Protestos no Irã representam 'revolução' que agita a República Islâmica
O regime clerical do Irã está sob pressão após quase três meses de protestos que abalam suas bases ideológicas e não mostram sinais de enfraquecimento, segundo especialistas.
A onda de protestos foi desencadeada após a morte, em 16 de setembro, de Mahsa Amini, uma jovem curda iraniana de 22 anos detida por violar o rígido código de vestimenta feminino.
Analistas apontam que o movimento de contestação também canaliza anos de descontentamento decorrentes da má situação econômica e das restrições sociais.
As manifestações deste ano são inéditas por sua duração e por reunirem todas as classes sociais e etnias.
Além disso, pedem abertamente o fim do regime clerical.
Nos protestos, retratos do líder supremo, o aiatolá Ali Khamenei, são queimados, as mulheres andam sem véu pelas ruas e pessoas desafiam as forças de segurança.
As autoridades do Irã, por sua vez, acusam potências estrangeiras de encorajar o que chamam de "distúrbios", começando pelos Estados Unidos e Israel, mas também grupos de curdos iranianos exilados no Iraque, cujas posições atacaram com mísseis e drones.
Em uma aparente resposta aos protestos, o Ministério Público iraniano anunciou há alguns dias que a polícia da moralidade havia sido desmantelada, um anúncio recebido com ceticismo por ativistas, já que as mulheres continuam sendo forçadas a usar o véu em público.

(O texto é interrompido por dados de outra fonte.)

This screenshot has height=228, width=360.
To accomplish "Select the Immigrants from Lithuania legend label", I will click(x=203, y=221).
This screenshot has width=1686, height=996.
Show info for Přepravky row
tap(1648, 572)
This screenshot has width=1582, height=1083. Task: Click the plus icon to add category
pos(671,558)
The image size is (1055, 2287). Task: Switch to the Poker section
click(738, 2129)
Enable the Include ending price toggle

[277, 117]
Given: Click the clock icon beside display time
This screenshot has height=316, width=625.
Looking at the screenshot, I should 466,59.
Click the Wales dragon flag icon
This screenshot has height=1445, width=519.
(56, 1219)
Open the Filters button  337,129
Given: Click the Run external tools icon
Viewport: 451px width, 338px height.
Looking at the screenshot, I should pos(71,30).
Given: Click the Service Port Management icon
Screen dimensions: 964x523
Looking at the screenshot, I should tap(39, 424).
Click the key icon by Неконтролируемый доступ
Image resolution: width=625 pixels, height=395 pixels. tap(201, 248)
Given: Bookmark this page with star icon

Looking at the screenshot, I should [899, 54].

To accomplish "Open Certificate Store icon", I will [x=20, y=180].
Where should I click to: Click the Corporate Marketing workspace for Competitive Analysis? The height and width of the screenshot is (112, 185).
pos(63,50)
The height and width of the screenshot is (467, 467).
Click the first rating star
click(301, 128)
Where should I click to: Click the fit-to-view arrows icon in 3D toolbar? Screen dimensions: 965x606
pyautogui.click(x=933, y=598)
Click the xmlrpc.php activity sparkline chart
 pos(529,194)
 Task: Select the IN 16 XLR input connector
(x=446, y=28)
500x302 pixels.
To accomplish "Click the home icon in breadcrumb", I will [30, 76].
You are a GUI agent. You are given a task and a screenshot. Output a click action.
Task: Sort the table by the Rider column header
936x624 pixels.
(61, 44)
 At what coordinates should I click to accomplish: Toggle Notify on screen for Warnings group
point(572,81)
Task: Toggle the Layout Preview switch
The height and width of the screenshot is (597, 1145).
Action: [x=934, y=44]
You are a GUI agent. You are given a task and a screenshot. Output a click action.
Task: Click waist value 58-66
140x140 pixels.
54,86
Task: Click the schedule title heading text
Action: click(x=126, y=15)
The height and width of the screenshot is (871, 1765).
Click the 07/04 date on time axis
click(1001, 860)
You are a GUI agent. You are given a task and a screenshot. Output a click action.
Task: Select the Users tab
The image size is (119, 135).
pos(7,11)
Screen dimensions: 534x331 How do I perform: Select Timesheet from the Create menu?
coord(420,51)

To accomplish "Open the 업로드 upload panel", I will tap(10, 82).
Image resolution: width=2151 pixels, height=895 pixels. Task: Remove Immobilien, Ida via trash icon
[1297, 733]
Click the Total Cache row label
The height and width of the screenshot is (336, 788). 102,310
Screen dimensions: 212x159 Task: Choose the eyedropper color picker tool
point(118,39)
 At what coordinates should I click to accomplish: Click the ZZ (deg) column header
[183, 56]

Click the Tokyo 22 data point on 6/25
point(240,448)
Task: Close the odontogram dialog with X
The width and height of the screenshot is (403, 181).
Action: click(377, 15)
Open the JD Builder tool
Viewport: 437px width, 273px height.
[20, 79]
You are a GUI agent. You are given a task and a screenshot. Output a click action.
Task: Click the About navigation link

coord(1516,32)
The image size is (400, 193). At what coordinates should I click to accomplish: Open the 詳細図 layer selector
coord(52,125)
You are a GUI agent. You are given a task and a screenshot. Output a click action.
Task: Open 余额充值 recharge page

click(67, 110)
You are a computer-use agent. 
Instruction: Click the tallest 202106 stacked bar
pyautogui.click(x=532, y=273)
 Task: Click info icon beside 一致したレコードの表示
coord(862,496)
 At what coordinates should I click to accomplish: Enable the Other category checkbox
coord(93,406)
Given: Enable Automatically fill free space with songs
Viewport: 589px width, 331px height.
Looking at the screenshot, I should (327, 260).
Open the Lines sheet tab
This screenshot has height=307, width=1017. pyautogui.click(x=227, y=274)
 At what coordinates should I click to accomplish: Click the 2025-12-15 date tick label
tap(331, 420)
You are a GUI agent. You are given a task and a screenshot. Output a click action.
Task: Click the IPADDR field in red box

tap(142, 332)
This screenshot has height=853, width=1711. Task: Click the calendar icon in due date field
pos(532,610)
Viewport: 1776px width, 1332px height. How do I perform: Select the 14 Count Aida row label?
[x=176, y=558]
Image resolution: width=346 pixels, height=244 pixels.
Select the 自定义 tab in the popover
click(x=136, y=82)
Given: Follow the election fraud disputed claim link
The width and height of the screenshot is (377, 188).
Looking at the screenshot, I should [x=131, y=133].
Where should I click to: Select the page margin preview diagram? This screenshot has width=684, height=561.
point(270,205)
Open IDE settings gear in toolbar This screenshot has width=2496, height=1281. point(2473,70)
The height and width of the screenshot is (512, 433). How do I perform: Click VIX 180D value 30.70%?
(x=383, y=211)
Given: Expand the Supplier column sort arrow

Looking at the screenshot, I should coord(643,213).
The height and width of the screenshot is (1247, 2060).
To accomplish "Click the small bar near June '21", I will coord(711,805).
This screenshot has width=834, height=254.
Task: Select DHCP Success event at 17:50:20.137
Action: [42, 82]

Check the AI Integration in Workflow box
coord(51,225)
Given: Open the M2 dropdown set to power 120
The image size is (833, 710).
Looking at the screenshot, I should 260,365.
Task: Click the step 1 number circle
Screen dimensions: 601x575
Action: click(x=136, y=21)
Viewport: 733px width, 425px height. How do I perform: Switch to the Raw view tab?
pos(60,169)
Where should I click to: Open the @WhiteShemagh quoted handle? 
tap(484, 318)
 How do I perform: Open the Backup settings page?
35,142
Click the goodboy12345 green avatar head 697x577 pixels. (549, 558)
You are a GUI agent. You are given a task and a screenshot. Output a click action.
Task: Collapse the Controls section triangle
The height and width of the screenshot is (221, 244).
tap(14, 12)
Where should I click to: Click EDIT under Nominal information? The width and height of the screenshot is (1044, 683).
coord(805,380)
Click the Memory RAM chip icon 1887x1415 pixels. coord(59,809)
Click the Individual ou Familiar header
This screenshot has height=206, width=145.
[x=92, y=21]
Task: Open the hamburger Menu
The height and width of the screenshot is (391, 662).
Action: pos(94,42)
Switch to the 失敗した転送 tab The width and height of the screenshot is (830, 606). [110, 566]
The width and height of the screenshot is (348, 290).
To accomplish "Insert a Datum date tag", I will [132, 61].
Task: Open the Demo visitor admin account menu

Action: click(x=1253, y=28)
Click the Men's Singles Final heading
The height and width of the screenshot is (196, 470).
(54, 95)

"Ficou bastante óbvio desde o início que os protestos não são sobre uma reforma ou a polícia da moralidade, mas visam o regime como um todo", diz Shadi Sadr, fundadora da organização Justice for Iran, com sede em Londres e que milita pelos direitos humanos.
"O que está acontecendo é um desafio fundamental ao regime", comenta à AFP.
- Mais vulneráveis do que nunca -
"A atmosfera no Irã é revolucionária", concorda Kasra Aarabi, diretora do programa iraniano do Tony Blair Institute for Global Change.
Há anos existe uma tendência crescente de dissidência contra o regime, diz. As autoridades "podem tentar reprimir os manifestantes, mas não podem eliminar o espírito revolucionário", acredita.
Em 1979, a Revolução Islâmica derrubou a monarquia do xá apoiada pelos Estados Unidos e estabeleceu a República Islâmica do Irã.
O aiatolá Ruhollah Khomeini voltou a Teerã após 15 anos de exílio e se tornou o líder supremo até sua morte.
Em 1989, ele foi sucedido pelo aiatolá Ali Khamenei. Aos poucos, o país implementou políticas como a sharia [lei islâmica] e tornou o véu obrigatório para as mulheres.
Várias ONGs acusaram o regime iraniano de violar os direitos humanos, com execuções extrajudiciais e sequestros no exterior.
A República Islâmica também mudou a geopolítica do Oriente Médio com sua recusa em reconhecer Israel, sua influência no Líbano e sua intervenção militar na Síria e no Iêmen.
O regime está presente até na invasão russa da Ucrânia, fornecendo drones a Moscou, que os utiliza para bombardear Kiev e outras cidades.
Mas os protestos provocados pela morte de Amini parecem mudar as regras do jogo.
"O regime nunca esteve tão vulnerável em seus 43 anos de história", declarou à revista americana Foreign Affairs o acadêmico iraniano Karim Sadjadpour, do Carnegie Endowment for International Peace.
Outro fator de incerteza é a idade avançada de Khamenei. O jornal americano New York Times garantiu em setembro que o líder supremo de 83 anos está "gravemente" doente. Teerã nunca confirmou.
- "Máquina de repressão" -
Em resposta aos protestos, as autoridades mobilizaram o que a organização Anistia Internacional descreve como "uma máquina de repressão".
Pelo menos 476 pessoa foram mortas pelas forças de segurança, de acordo com a ONG norueguesa Iran Human Rights.
As autoridades também prenderam mais de 14.000 pessoas e seis foram condenadas à morte. Além das execuções de Mohsen Shekari e Majidreza Rahnavard, outras nove pessoas foram condenadas à morte
Mas Sadr adverte que seria precipitado prever a queda do regime.
"Desmontar um regime como o da República Islâmica é uma tarefa muito difícil. Ainda faltam algumas peças para que isso aconteça", estima, citando a necessidade de os manifestantes se organizarem melhor e de uma resposta internacional mais forte.
Apesar de o movimento atual não ter um líder claro, os protestos têm seus ícones, embora muitos estejam detidos, analisa Aarabi. "Estão no meio de uma revolução e não há como voltar atrás", insiste.